There are well-established studies to point to the fact that people suffering from depression have low levels of serotonin. While there is still room for research as to whether increased intake of B6 can completely diminish the symptoms of depression, since Vitamin B6 deficiency affects serotonin levels, it can be said that consumption of B6 is a natural way of tackling depression. Nutritionally-inclined doctors sometimes also advise vitamin shots along with antidepressants for depressed patients.
B6 is available in large amounts in meat, fish, eggs, nuts, whole grains, and vegetables like spinach, potatoes, chickpeas and in fruits like bananas and loads of other things we eat. You wouldn’t need to take pills or chew on exotic foods to absorb this vitamin, since it is usually obtained through the everyday diet. Even then, it is still one of the most common deficiencies found in the population. B6 deficiency can be quite scary. Small children and the elderly usually have a mild case of this, but severe shortage of B6 can cause serious problems like peripheral neuropathy, anaemia, confusion, nausea, including depression – which can lead to drastic consequences. On the other hand, an overabundance of B6 can cause toxicity in the system which is very difficult to manage.
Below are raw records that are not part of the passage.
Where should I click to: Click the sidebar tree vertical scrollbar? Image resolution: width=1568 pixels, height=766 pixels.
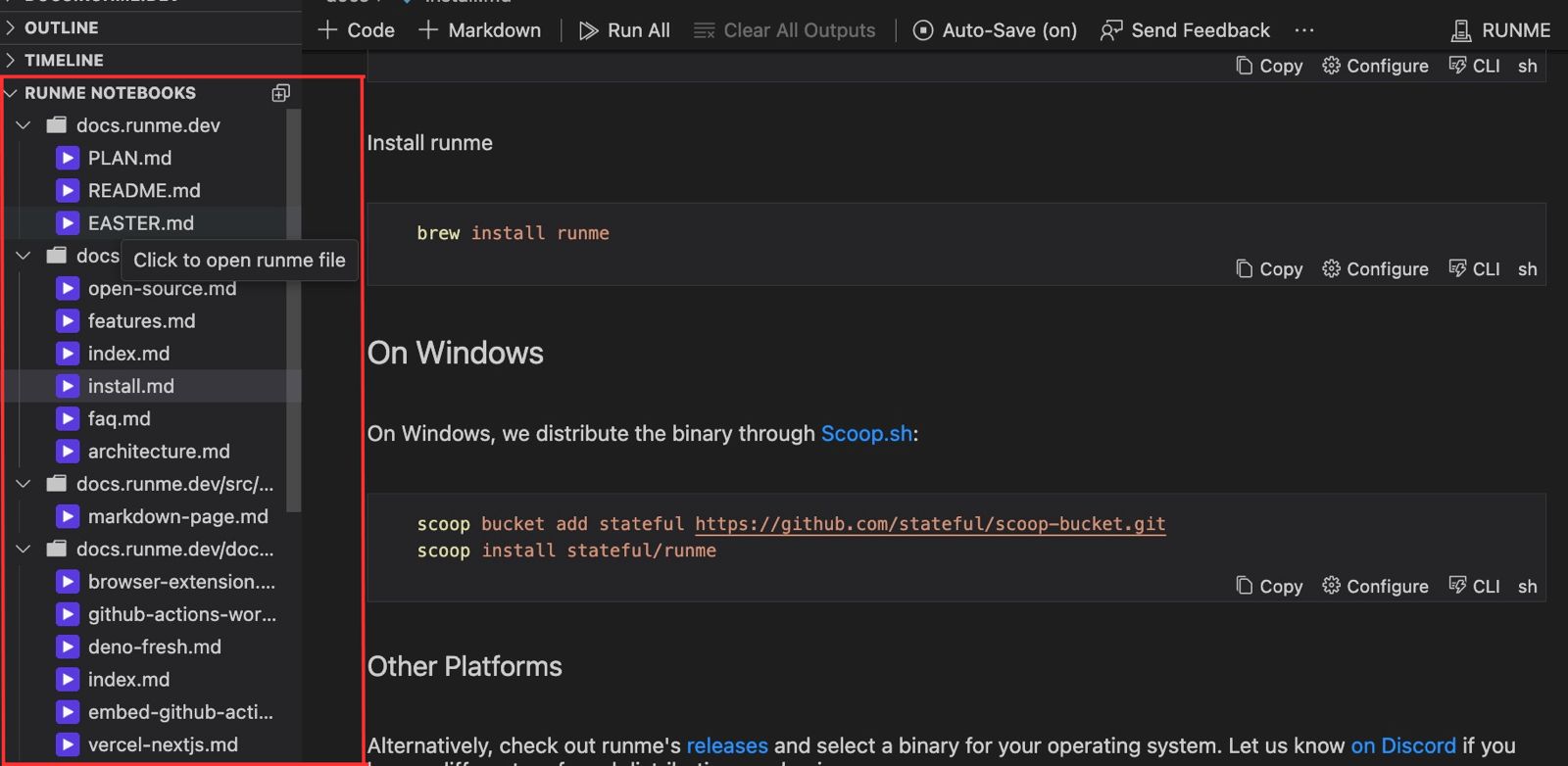(293, 311)
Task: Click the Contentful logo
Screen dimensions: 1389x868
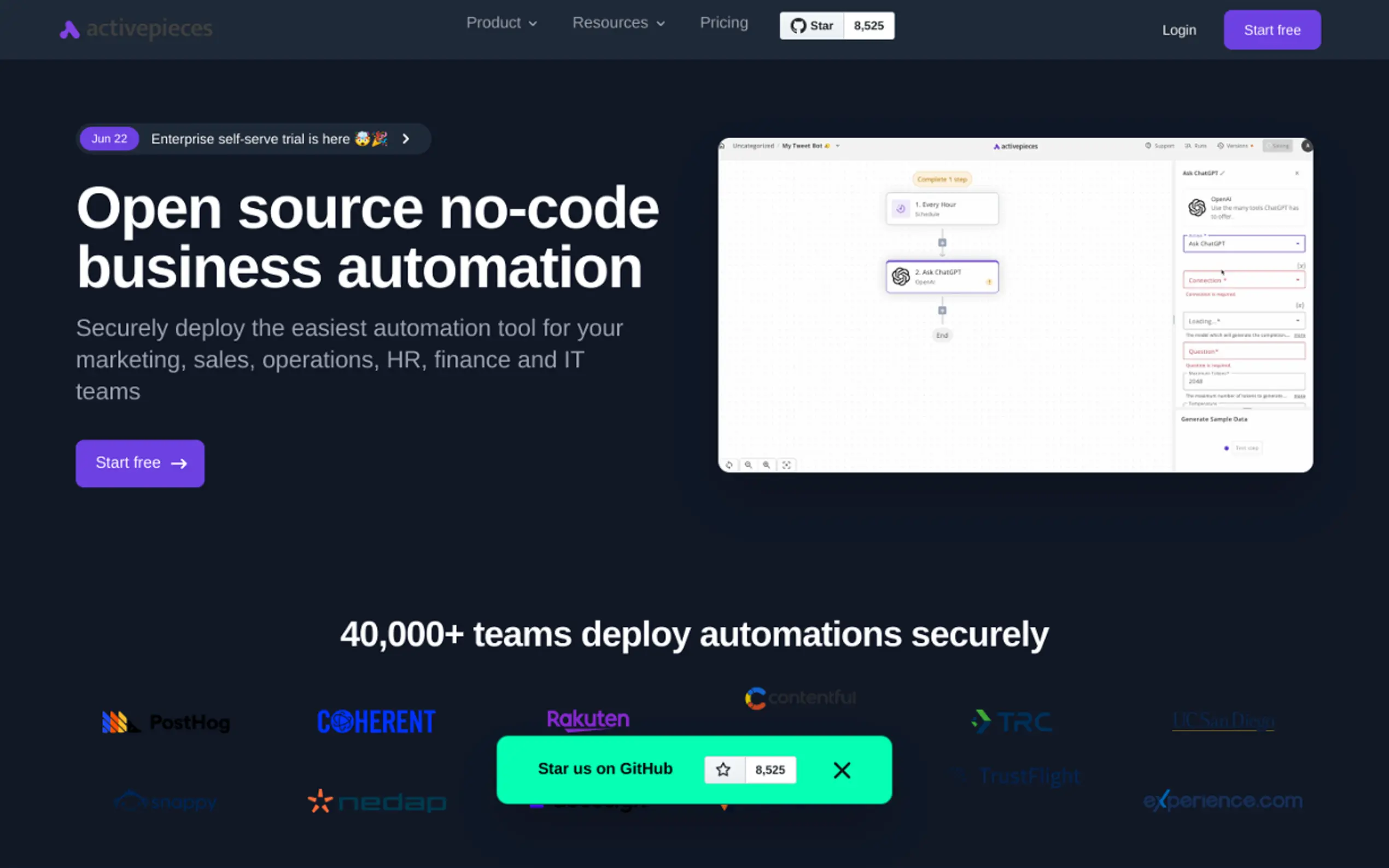Action: [800, 698]
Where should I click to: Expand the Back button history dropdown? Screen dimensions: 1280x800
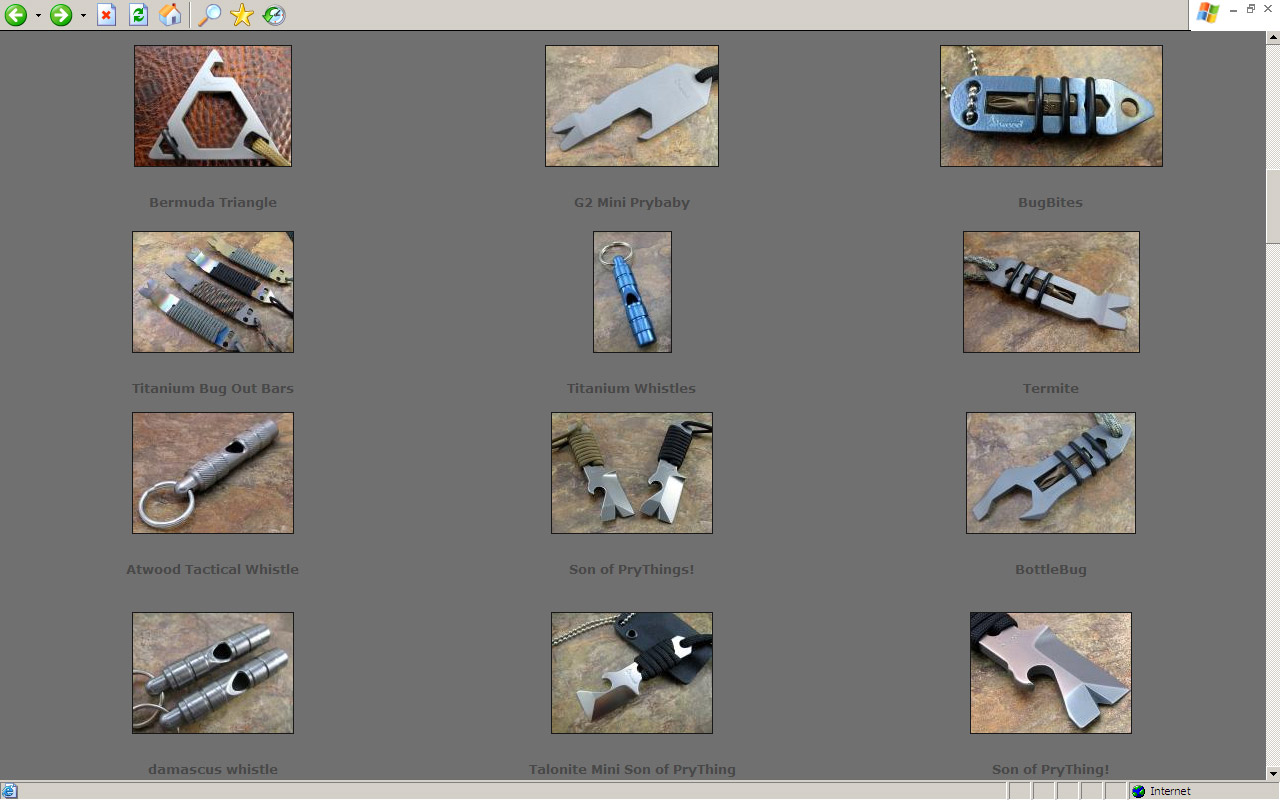[x=38, y=16]
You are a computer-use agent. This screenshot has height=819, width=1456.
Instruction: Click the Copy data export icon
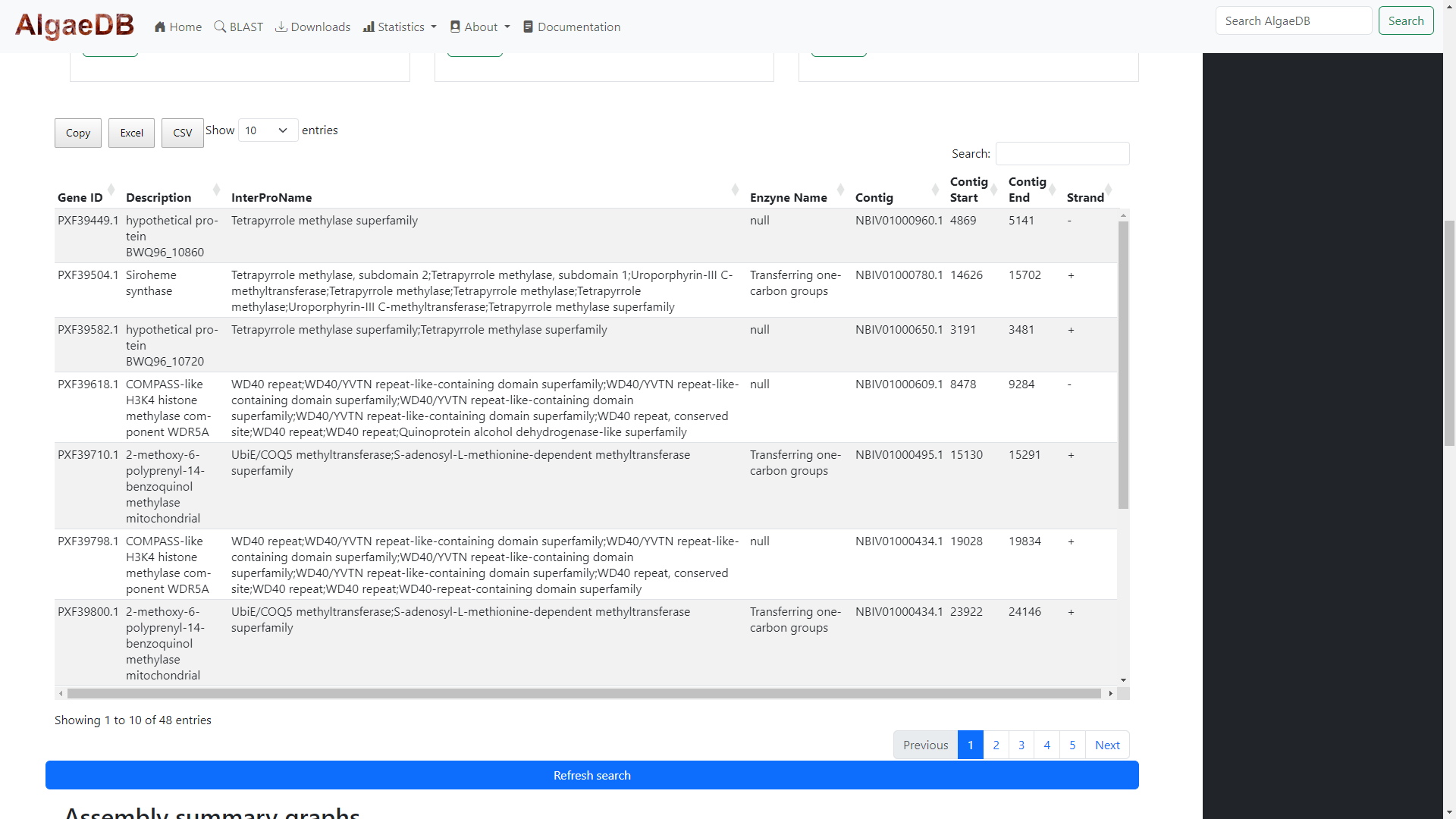click(78, 132)
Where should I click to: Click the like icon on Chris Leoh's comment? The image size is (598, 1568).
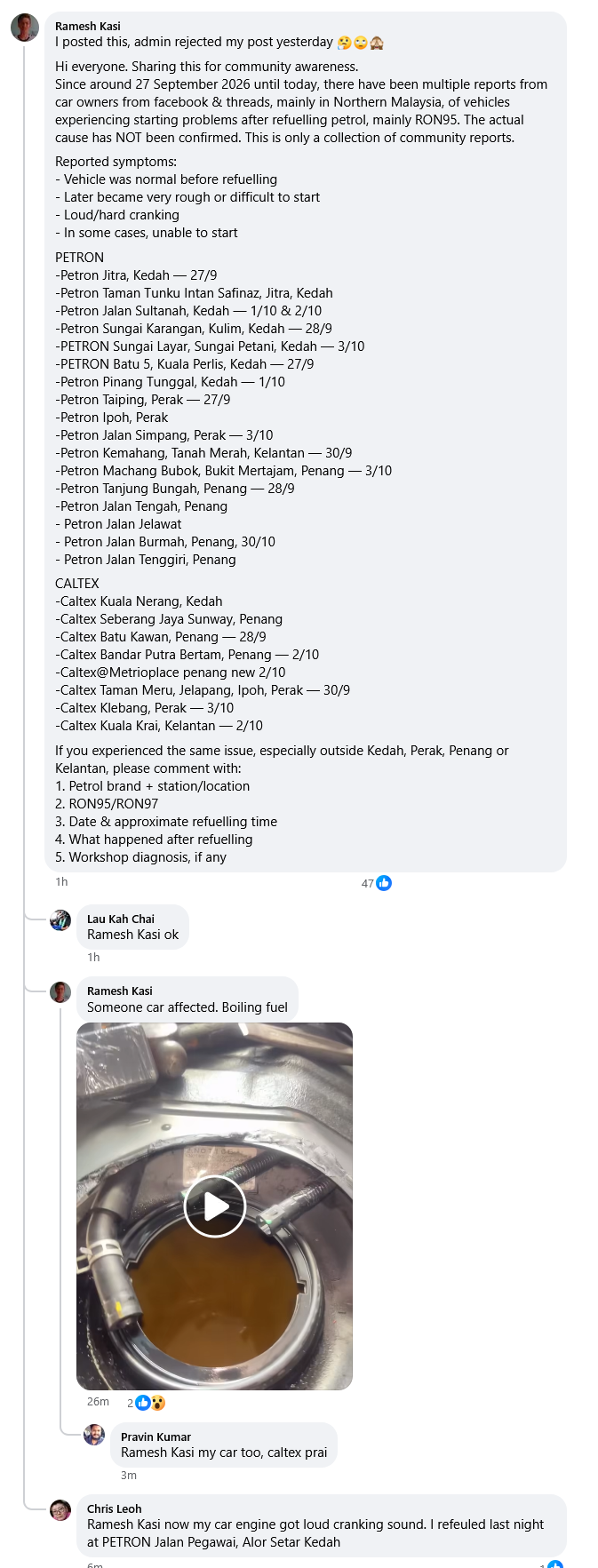tap(555, 1564)
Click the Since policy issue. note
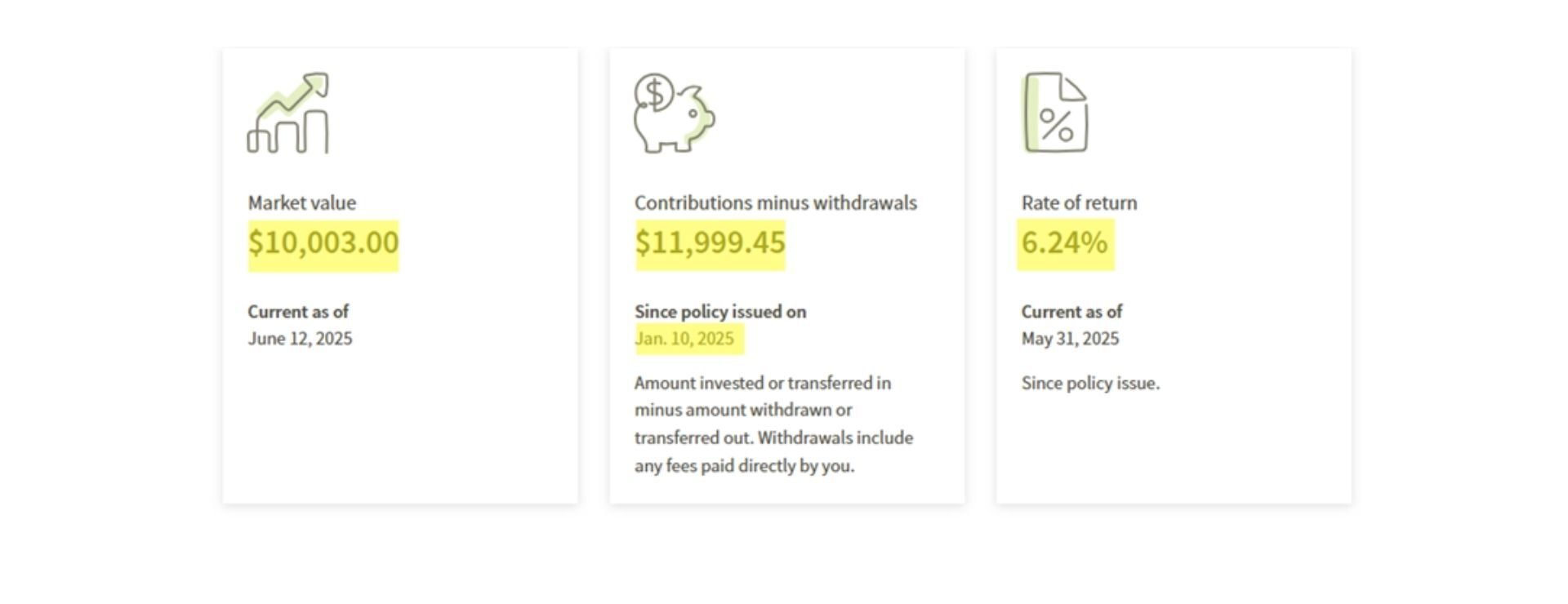 [1090, 384]
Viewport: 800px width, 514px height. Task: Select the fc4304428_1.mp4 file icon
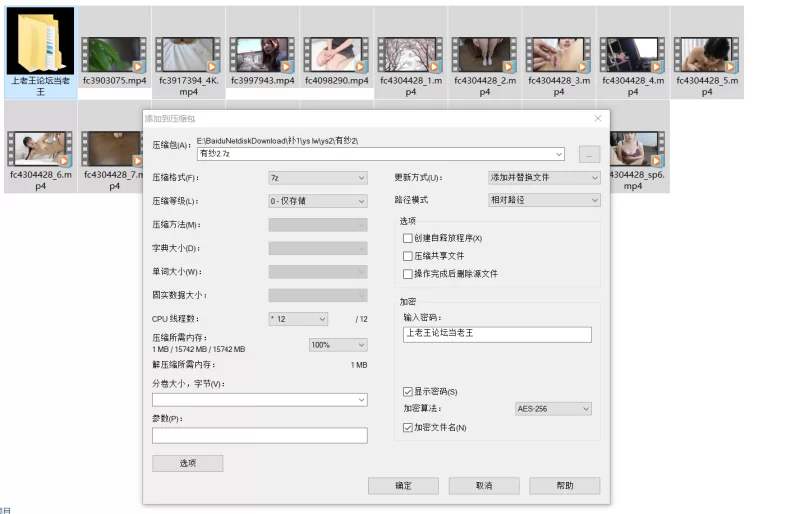[410, 54]
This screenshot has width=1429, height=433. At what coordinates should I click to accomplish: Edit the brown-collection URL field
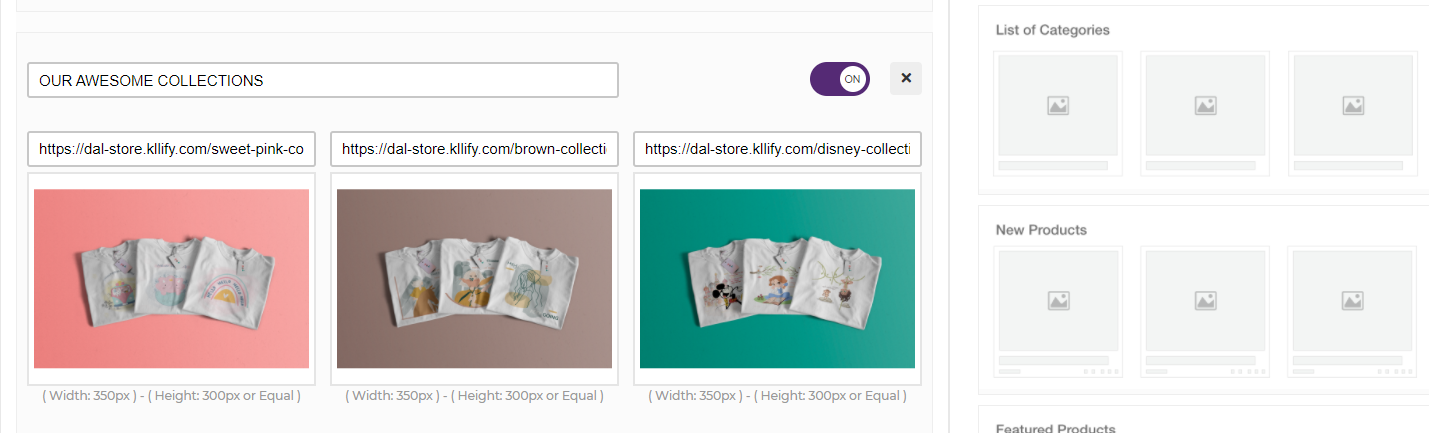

Recent studies only hold proof to the many important benefits of Vitamin B6 and its prevention of many illnesses. But what do we have to do in order to reap them? Eat! And just eat. It is beneficial that we keep a balanced diet in order to absorb all nutrients that we can into our bodies, and metabolise. There are many alternative treatments for depression including therapy, self-help books, meditation and so on. In addition to that, while antidepressants might be a short-term measure for improving our mood, it is also important that we look for solutions better suited to our body, the ones that can be found right at our doorstep. Our food gives us life, the quality of which, will be determined by only you.